I'm hoping for some responses. I'm just curious to know how many folks notified their employers of their MS diagnosis. When did you notify them? Right away or as it started to affect you more? What was their response? If you haven't notified them, why not?

  1. Hi jackie!

    I'm retired on SSDI now, but I worked for a few years after I was officially diagnosed in 2005. I never told my employers I had MS. That is a decision each person has to make according to their unique circumstances. For example, some people have had an extraordinarily good relationship with their managers and felt comfortable enough to risk disclosing it without fear of reprisals. Many of them are still employed. But as is so often the case, business culture is generally not a loyal or tolerant environment, most staffers are considered expendable. Businesses are savvy enough not to blatantly fire a worker because they have MS, they can easily get around discrimination by claiming the worker wasn't fulfilling the requirements of her job. In an at will employment culture, it's totally legal to do that.

    So be very cautious in your decision about whether to disclose. Personally I would discourage you from doing it unless you are pretty sure your job wouldn't be in jeopardy. Good luck, I hope you can continue to work for many years to come.

    --Kim, moderator

    1. Kim,
      Thanks for the response. I wasn't looking for help in a decision. I knew when first diagnosed as I still do today there is no way I would ever admit this at work. I was just wanting to know what the experience of others was. I guess I wanted to gauge how things were going in the world of work in general.
      Jackie

    2. Hi Kim,

      Your story is very similar to yours. Currently approaching medical retirement.

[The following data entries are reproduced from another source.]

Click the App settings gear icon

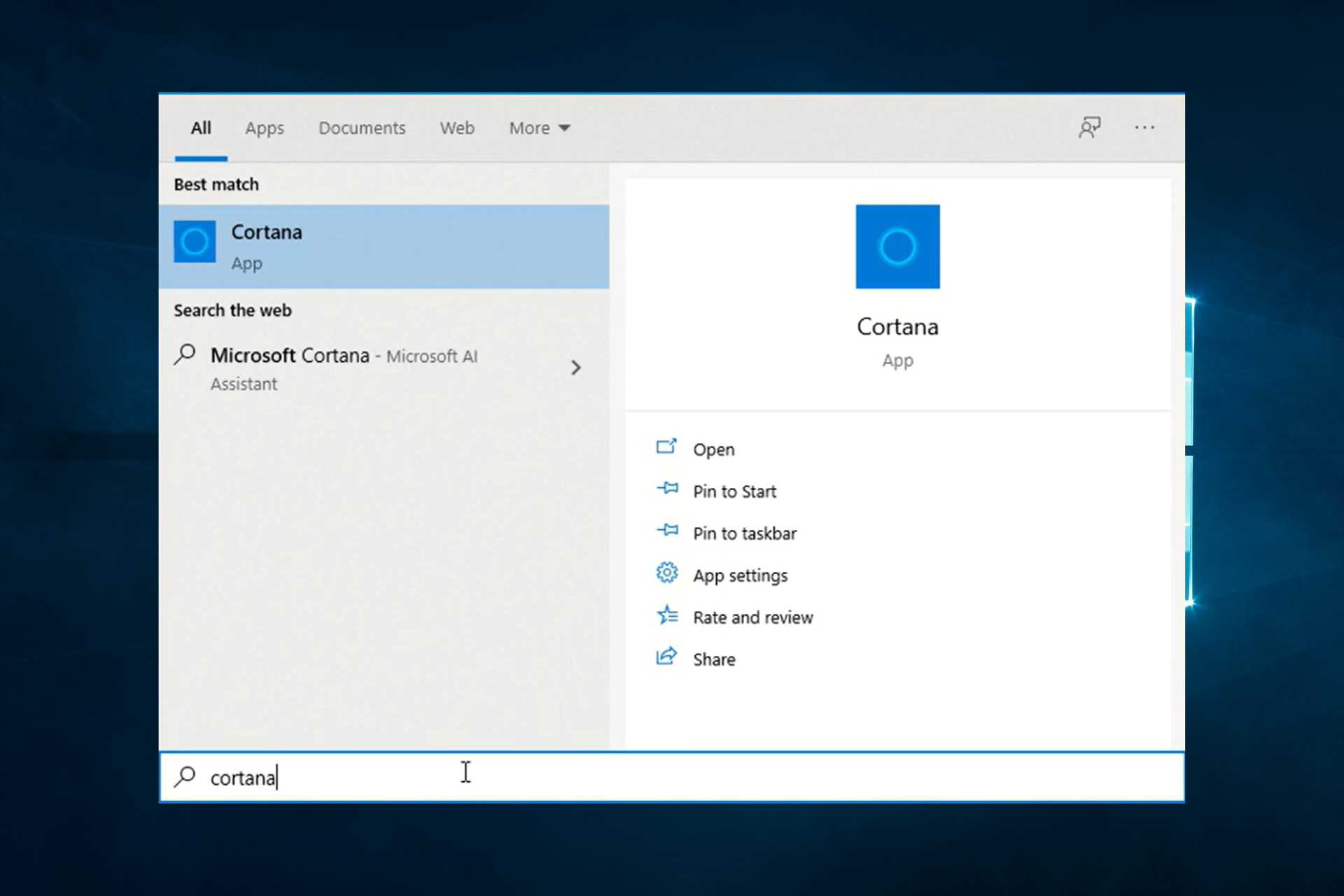[667, 573]
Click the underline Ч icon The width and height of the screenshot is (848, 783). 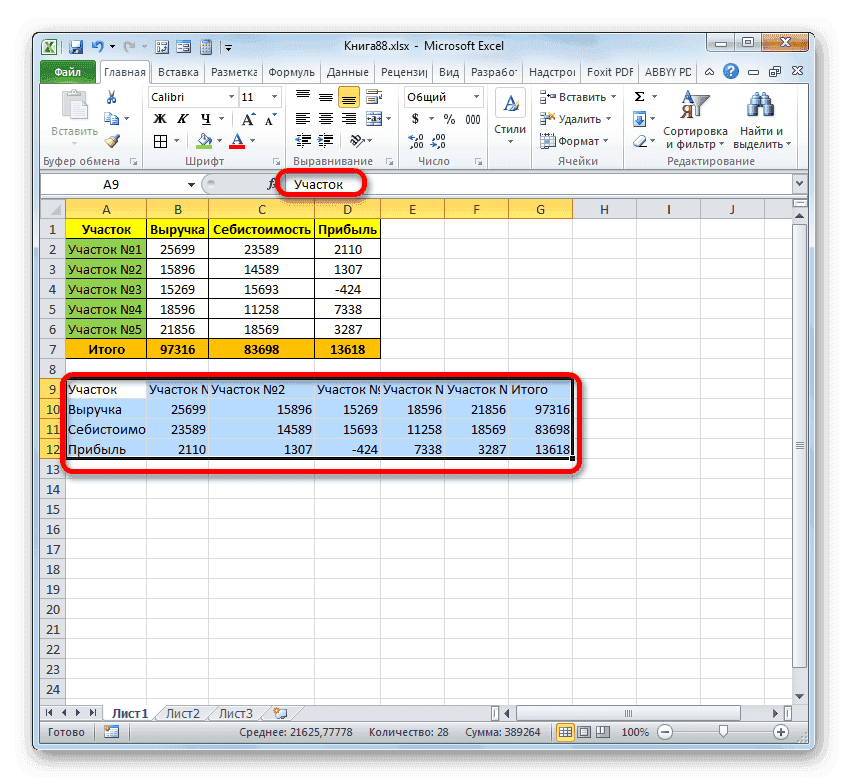pos(203,117)
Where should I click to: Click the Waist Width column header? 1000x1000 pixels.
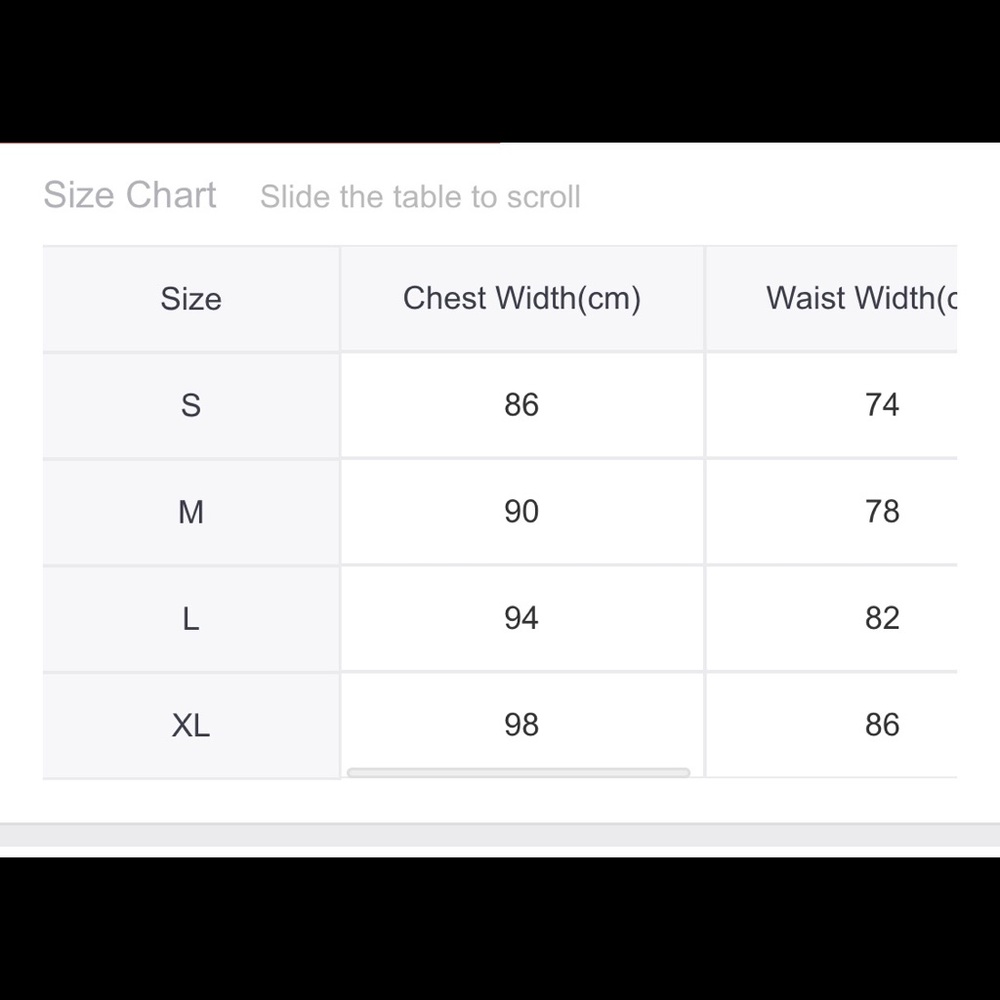coord(860,298)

      I hope you progress in the manner you have asked for.

      Regards,
      Robin Edwards

  2. I know this is a relatively old thread but I thought I would add my two cents.

    I told my employer right away. The response I got was more than I expected. If you ever need anything or if there is anything we can do to help just let us know.

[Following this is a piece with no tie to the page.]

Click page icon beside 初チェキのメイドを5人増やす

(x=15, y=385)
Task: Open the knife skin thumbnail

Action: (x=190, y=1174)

    In time I needed some accommodations. I started coming into work 2 hours later and I have the flexibility to leave when I need. If I have a day where I can't come in I just don't come in. I have even gone to work when having a bad day and they sent me home. I have to say I have really been treated great.

    1. I was perfectly upfront with my employer when I first started to see a neurologist, and when I went through all the testing, and got a diagnosis of Primary Progressive, his reaction was to sigh and say- "It's so frustrating having to deal with everyone's issues'" Not one trace of human compassion from a man I had worked for for 11 years, and HAD considered a friend. Within a month, he had carefully put together a list of reasons why he was cutting my hours and salary. I was stunned. It was not what I expected from him at all. I tried to initiate a conversation about reasonable accomodations several times, and he cut me off every time. Wish I had never disclosed.

      1. Hello Anneflaherty,
        I'm sorry & dismayed to hear about your experience. I'm also kind of surprised because it sounds to me like there was some kind of discrimination happening to you. Just on the surface, it sounds like an ADA violation to me. I don't know if you've pursued any legal options about it, but you might want to look into it.
        Jackie

    2. Hi Anneflaherty,

      Thank you for sharing your story and being part of our community. I'm so sorry for the experience you had with your employer, especially when you had considered him to be a friend. I thought you might find this article has some helpful resources:

      https://multiplesclerosis.net/living-with-ms/help-for-the-disabled-looking-for-work/

      Wishing you the best! Please stop back and let us know how you're doing.